Set exercise =
Format the material from the line containing "Where should I click to: Click the Plugins" to the line containing "(x=240, y=167)" as a JSON list of strings, with one string per line and blank lines omitted.

=-=-=-=-=

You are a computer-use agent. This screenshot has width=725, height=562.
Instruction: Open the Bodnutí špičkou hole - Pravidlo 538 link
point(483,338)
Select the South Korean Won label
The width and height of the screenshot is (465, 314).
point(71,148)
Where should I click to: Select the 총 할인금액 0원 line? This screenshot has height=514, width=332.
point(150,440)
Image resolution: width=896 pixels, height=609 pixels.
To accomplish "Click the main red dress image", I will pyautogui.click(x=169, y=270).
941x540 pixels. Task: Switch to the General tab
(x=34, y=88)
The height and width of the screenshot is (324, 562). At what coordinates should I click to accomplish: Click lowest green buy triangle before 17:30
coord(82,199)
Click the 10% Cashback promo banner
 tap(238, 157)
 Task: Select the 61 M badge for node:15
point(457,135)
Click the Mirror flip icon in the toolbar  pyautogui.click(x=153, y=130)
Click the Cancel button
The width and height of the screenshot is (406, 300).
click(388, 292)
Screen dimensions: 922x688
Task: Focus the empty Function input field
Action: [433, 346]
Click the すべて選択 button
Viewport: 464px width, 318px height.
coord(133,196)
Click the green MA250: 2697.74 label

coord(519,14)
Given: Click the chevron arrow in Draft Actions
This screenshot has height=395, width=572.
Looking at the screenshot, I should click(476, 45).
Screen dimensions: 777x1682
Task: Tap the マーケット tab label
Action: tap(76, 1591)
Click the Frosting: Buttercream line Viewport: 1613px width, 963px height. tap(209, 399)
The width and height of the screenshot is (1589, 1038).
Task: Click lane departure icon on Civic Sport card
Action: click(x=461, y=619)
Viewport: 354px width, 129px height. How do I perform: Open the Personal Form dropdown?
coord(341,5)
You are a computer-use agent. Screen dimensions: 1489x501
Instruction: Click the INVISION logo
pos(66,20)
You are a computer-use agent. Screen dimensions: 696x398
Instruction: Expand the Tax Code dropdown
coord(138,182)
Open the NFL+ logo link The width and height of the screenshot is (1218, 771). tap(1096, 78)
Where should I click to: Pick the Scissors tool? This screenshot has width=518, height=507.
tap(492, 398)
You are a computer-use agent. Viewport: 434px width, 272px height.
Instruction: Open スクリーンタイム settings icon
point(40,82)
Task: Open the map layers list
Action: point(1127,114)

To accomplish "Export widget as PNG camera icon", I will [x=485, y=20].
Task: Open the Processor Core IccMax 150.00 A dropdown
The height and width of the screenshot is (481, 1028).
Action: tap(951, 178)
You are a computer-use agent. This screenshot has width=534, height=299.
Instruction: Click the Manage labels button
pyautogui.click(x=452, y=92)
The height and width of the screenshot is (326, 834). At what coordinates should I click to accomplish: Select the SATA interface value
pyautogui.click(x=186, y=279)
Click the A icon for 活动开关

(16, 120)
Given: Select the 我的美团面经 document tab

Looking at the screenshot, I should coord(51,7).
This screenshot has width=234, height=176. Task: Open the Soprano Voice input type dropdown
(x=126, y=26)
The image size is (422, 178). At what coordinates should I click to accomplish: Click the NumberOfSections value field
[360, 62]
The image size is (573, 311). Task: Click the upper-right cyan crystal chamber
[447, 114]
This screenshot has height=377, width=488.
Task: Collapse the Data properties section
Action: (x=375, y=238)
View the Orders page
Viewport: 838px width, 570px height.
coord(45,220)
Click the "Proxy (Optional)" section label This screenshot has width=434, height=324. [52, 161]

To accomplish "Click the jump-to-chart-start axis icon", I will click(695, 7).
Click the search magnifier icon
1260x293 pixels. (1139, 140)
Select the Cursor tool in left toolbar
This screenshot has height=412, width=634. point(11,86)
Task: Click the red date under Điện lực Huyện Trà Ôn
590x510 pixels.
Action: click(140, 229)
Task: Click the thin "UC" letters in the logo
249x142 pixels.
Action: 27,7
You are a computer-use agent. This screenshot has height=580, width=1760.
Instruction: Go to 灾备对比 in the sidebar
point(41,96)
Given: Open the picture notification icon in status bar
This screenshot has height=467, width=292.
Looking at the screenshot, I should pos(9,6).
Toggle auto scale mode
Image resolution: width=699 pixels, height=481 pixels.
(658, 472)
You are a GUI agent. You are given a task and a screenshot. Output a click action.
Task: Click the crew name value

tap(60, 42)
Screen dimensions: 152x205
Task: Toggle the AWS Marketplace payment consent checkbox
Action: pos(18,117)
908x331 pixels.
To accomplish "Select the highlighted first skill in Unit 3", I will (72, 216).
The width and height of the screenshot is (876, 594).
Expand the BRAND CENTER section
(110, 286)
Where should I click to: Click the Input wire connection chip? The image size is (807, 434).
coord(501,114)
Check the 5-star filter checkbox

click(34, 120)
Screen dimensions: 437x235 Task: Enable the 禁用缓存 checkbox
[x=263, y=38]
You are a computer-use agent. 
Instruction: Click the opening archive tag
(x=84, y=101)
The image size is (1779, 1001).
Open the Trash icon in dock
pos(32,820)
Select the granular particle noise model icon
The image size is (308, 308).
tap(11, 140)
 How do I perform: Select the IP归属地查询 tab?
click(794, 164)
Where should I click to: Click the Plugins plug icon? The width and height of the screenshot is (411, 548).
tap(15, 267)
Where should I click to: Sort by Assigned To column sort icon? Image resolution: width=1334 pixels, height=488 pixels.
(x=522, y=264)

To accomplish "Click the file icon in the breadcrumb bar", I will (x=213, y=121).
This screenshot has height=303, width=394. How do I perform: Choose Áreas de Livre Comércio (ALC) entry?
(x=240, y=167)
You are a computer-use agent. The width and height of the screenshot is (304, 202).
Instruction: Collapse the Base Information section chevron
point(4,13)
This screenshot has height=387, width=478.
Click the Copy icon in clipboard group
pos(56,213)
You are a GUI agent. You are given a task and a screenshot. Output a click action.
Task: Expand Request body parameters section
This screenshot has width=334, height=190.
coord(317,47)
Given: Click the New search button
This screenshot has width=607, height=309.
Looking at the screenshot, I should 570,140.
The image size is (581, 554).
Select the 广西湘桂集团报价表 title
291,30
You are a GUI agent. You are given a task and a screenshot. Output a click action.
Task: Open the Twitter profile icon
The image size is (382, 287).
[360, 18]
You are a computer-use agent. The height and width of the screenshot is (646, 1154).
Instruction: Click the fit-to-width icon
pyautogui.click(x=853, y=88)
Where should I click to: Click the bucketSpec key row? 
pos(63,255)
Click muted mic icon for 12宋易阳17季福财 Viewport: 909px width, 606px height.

=-=-=-=-=

Result of the exercise =
[
  "Where should I click to: Click the Plugins plug icon? The width and height of the screenshot is (411, 548).",
  "tap(15, 267)",
  "Where should I click to: Sort by Assigned To column sort icon? Image resolution: width=1334 pixels, height=488 pixels.",
  "(x=522, y=264)",
  "To accomplish \"Click the file icon in the breadcrumb bar\", I will (x=213, y=121).",
  "This screenshot has height=303, width=394. How do I perform: Choose Áreas de Livre Comércio (ALC) entry?",
  "(x=240, y=167)"
]